I guess that Boyhood is going into general release as it is not in the just-released Hamilton programme. Saw it in London 1o days ago and it is more than excellent. Nevertheless, I think it could have been better titled ‘Childhood’ as it is as much about girlhood.
The screening at the Civic was sold out. Quite an experience.
I think “Life Itself” would have been an appropriate title, if Roger Ebert hadn’t already used it for his memoirs.
It’s as much about the family as it is about the boy. Patricia Arquette’s character, and the choices she makes (good, bad and otherwise) are central to the film, as is the development of Ethan Hawke’s character from callow “absent” father to a fully-fledged mature “adult”.
The film’s hook is what initially draws the viewer- and indeed it’s fascinating watching people literally age slowly before your eyes- but if anything, the film isn’t too different in approach from Linklater’s other work. Films like Slacker, Dazed & Confused, the “Before Trilogy”, Waking Life and yes, even School of Rock (to a degree)- they’re all concerned with how people talk and how they just take stuff in. He’s not one to overstate things, and I guess the takeaway from Boyhood is that life truly does happen while you’re making other plans. It’s a wonderfully human film. He clearly loves and knows people.
I also love the accidental details which show what’s changed- like Ethan Hawke’s rants about US politics, or just the way the characters move through various forms of technology to express themselves. It’s also a love letter to Austin, TX. Some of the shots of the landscape were beautiful. It really made me want to visit and explore it.
I’ve seen a number of great films at this festival, which I might write about later- We Are the Best, The Armstrong Lie, Frank, Leviathan, Maps to the Stars, Kumiko: The Treasure Hunter and the Reunion)– and only one outright stinker (the infuriatingly soulless It Follows, which is too concerned with being a project than an actual horror film). But Boyhood is on another level. Linklater is one of cinema’s great conversationalists.
this article from FiveThirtyEight
Some of the 538 stuff (such as the article linked above) on the FIFA WC is interesting and illuminating, but a lot of it is either maddening or unintentionally hilarious. All the number-crunching in the world can't hide the fact that the writers often don't get the point of football (or, one could argue, sport in general), particularly the drama and sheer randomness of it. Still, the award for the most pointlessly anorack piece of American writing on the FIFA WC goes to this this Grantland column on how the seedings for the WC should be "fixed", which totally ignores the fact that the FIFA WC has never really been about finding the best team in the world, but the best team in the tournament. Their obsession for the "right" results would also ignore the opportunity for upsets- of which there have been many.
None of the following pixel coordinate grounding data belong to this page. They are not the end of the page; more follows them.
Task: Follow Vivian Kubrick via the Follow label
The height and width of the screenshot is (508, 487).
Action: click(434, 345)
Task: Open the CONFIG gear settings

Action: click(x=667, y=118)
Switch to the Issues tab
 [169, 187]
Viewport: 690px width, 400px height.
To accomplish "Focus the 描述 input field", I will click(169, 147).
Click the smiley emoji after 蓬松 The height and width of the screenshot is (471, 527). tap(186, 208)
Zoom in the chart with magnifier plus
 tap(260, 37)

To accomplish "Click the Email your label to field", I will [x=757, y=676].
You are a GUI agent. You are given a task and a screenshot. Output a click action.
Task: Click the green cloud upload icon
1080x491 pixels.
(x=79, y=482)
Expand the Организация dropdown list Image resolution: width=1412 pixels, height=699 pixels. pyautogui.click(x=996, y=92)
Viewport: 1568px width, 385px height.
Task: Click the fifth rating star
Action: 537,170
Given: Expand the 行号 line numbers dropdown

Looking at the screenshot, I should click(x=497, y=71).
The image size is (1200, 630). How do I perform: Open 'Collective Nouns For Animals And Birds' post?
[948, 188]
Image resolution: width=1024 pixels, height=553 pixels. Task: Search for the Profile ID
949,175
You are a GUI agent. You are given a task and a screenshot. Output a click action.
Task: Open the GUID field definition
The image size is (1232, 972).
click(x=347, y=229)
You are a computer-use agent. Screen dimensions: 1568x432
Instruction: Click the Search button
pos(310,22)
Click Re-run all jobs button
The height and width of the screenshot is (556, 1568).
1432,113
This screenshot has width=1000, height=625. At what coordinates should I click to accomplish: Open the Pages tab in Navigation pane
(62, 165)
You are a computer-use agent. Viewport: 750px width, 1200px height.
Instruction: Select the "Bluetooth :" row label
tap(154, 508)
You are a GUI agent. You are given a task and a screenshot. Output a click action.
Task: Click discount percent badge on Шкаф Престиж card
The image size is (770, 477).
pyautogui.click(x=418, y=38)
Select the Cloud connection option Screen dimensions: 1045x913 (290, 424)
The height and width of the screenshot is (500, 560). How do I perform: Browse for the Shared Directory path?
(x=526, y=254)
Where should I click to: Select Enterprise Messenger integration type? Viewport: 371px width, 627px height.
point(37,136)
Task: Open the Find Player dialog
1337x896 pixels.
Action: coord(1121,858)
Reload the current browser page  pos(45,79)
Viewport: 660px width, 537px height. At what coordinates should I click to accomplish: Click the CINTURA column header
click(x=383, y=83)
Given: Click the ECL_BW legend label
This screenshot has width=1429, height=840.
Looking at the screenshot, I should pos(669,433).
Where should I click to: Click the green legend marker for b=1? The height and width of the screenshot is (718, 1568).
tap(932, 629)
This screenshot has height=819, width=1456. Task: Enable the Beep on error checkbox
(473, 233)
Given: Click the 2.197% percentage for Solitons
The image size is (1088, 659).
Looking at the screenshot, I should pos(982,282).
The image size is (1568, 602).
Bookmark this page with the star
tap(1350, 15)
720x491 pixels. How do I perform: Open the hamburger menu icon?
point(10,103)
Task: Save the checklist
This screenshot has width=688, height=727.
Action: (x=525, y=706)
I thought the Quarterfinals lacked the excitement and tension of the pool phases and the round of 16, and there is a sense that the mania of the early parts of the World Cup is now subsiding as sides "play to win". But this has been the best WC in ages, perhaps decades, in terms of the strength of the competition and football on display.
It will be a real shame if such an ugly and negative Brazil side win this tournament (who have actually played the least entertaining football of the eight sides remaining), and FIFA are still the most insanely corrupt and mafia-like sporting organisation on earth (they make the BCCI look like models of probity), but I've really enjoyed the football this time around. The All Whites dogged efforts (and Spain's occasional brilliance) aside, I couldn't say the same about 2010.